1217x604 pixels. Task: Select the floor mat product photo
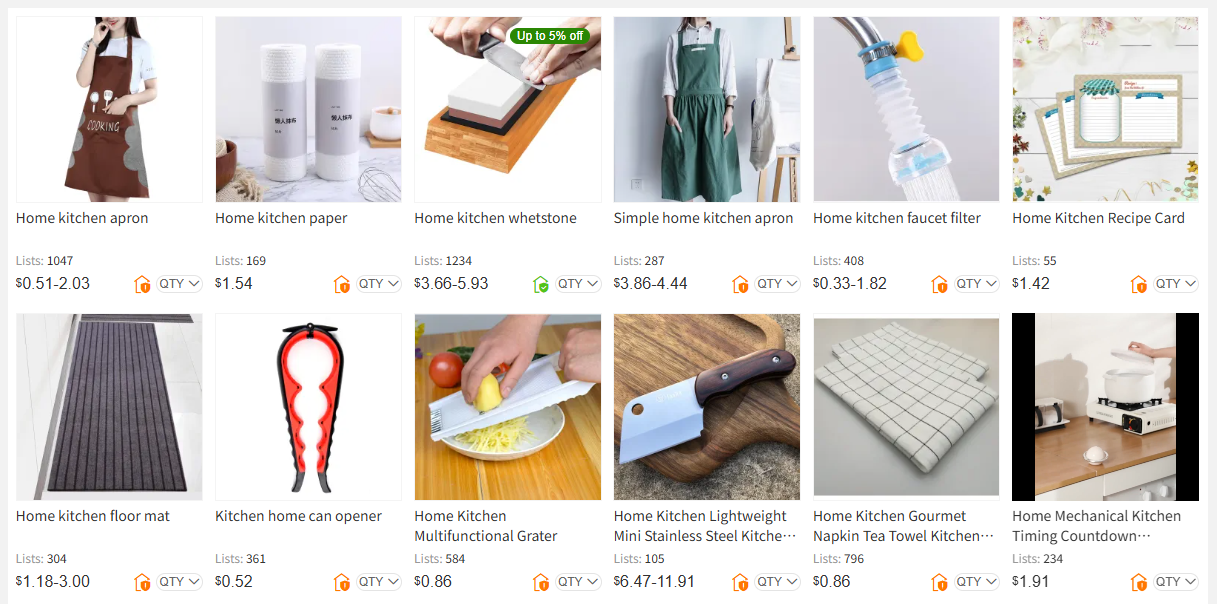tap(109, 407)
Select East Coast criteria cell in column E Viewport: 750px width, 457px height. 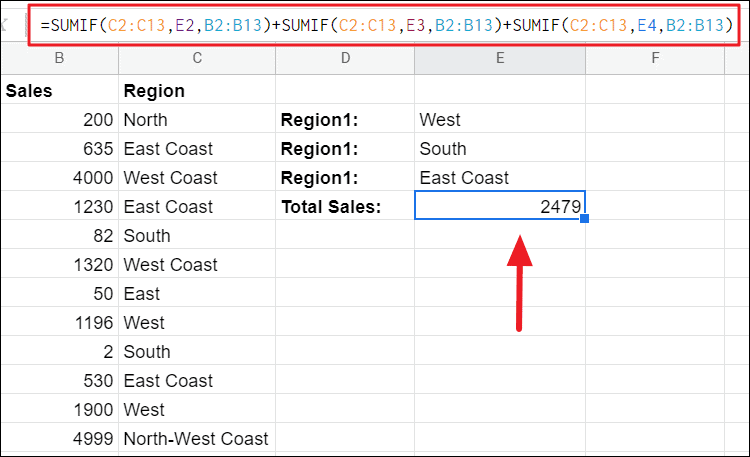500,177
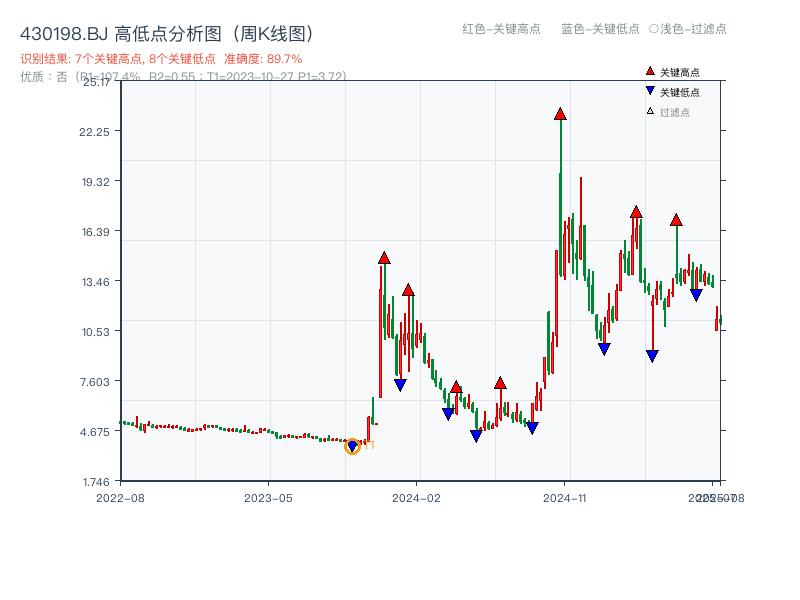Viewport: 800px width, 600px height.
Task: Click blue low-point marker below 2024-11 region
Action: click(x=603, y=347)
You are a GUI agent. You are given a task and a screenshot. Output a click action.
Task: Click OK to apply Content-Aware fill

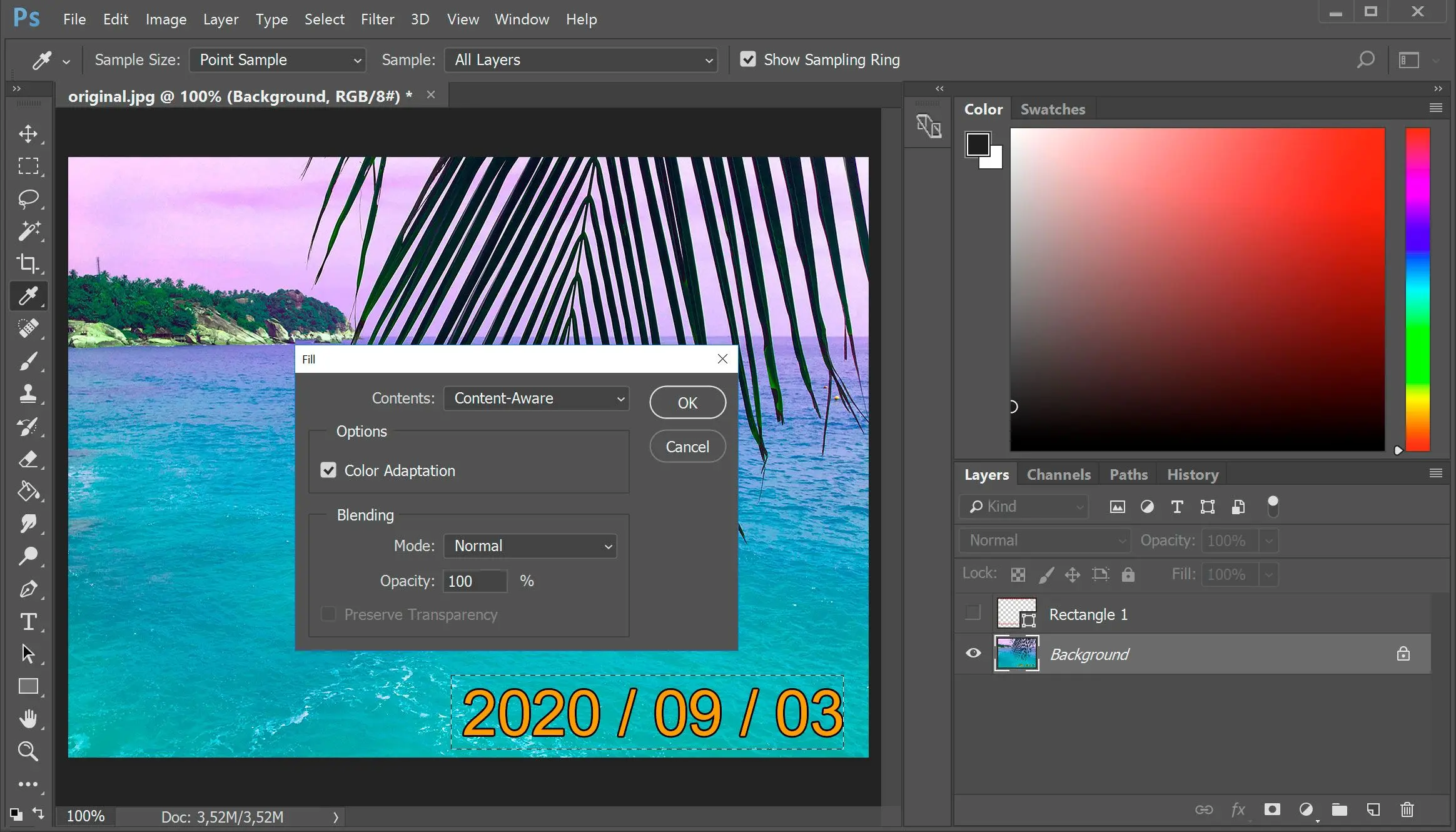tap(688, 402)
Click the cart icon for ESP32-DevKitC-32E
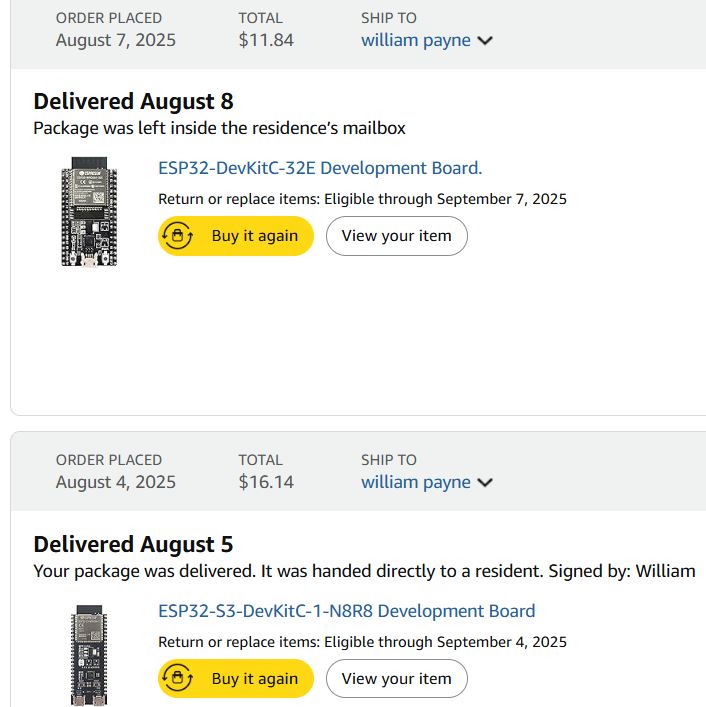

━━━━━━━━━━━━━━━━━━━━━━━━━━━━━━

> _Exercise brief_
Nothing but the lines from the one containing "You are a GUI" through the last line of the records should appear in the copy, exactly as written and without pictures.

> _Response_
You are a GUI agent. You are given a task and a screenshot. Output a click action.
Task: Click OK to apply Content-Aware fill

tap(688, 402)
Click the cart icon for ESP32-DevKitC-32E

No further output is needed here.